Last year, NASA sent a supply spaceship to the International Space Station (ISS). Its goods included thousands of tardigrades(缓步动物). These creatures,each small enough to fit on the tip of a pencil, can be found just about anywhere: in oceans, trees, and probably your backyard. Scientists say some tardigrades would continue to exist even if most other life-forms on Earth were wiped out.
Tardigrades are survivors, which makes them well suited for space travel. Some can take about a thousand times the amount of radiation(辐射) that would kill a human. Unlocking how they can do that is important if we hope to send people to Mars someday. "If we can learn the tricks that tardigrades use to protect themselves," biologist Thomas Boothby says, "We could develop technologies that could protect humans.

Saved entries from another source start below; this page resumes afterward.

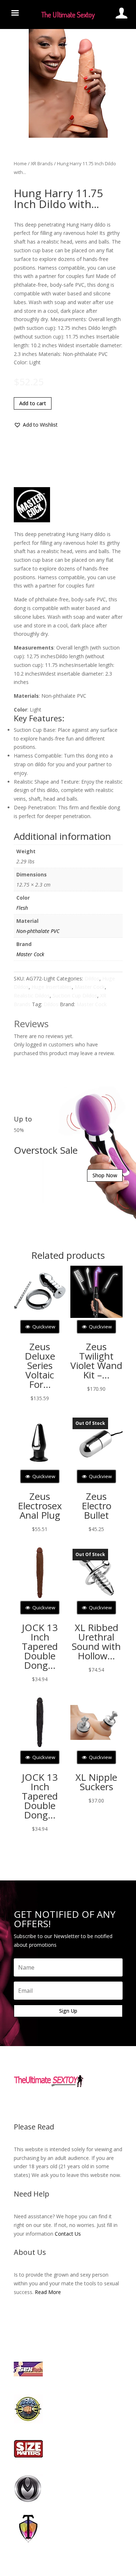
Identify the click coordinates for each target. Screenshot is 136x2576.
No (81, 1306)
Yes (56, 1306)
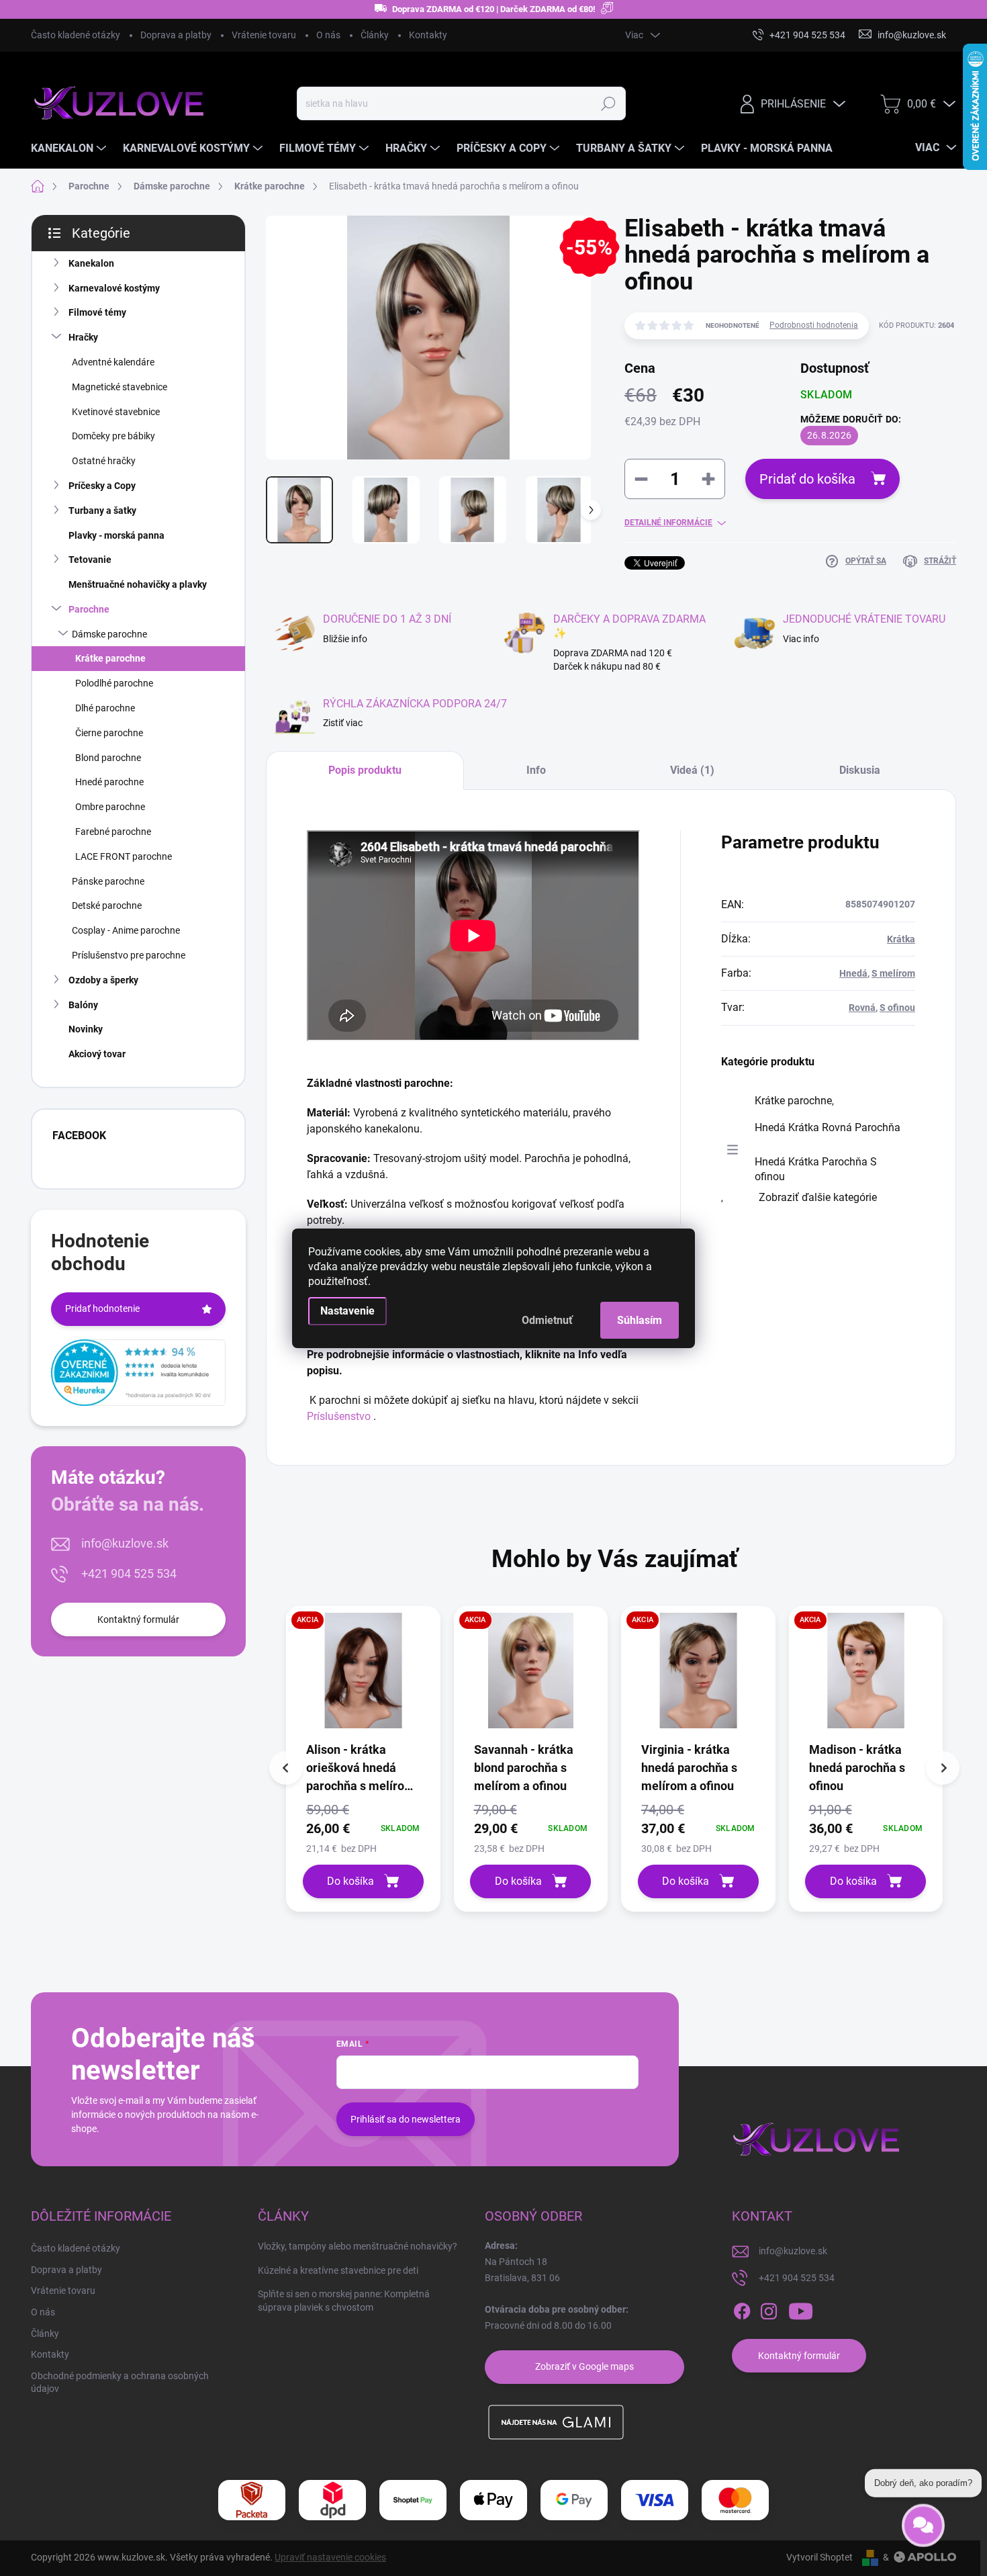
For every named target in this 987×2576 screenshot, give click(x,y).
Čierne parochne (109, 732)
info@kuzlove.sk (125, 1543)
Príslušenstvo (339, 1416)
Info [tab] (536, 770)
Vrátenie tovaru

The tardigrades on the ISS came from Boothby's lab at the University of Wyoming. Antecedent experiments exposed tardigrades to big doses(剂量) of radiation, and scientists made many amazing discoveries in this field. This time, Boothby wants to find out how they respond to low doses of radiation over a long period. That's the kind of exposure people living in space would get.
One way tardigrades protect themselves is by entering what's called a tun(桶)state. This adaptation lets them survive in places that dry out many times a year. Tardigrades dry up too. They curl(弯曲) up into tuns, or little balls,producing substances(物质) that protect their cells from damage. Their metabolism(新陈代谢)shuts down. They "essentially stop to live," Boothby says. "And they can stay like that for years or even decades."When water returns, tardigrades spring to life.
With this knowledge, scientists could develop foods that boost protective chemicals in astronauts' bodies. This might keep away from the effects of radiation. There is still lots of research to be done. "Right now, we're in the learning phase(阶段)," Boothby says, adding that other scientists will build on his research. "That's just the way science works."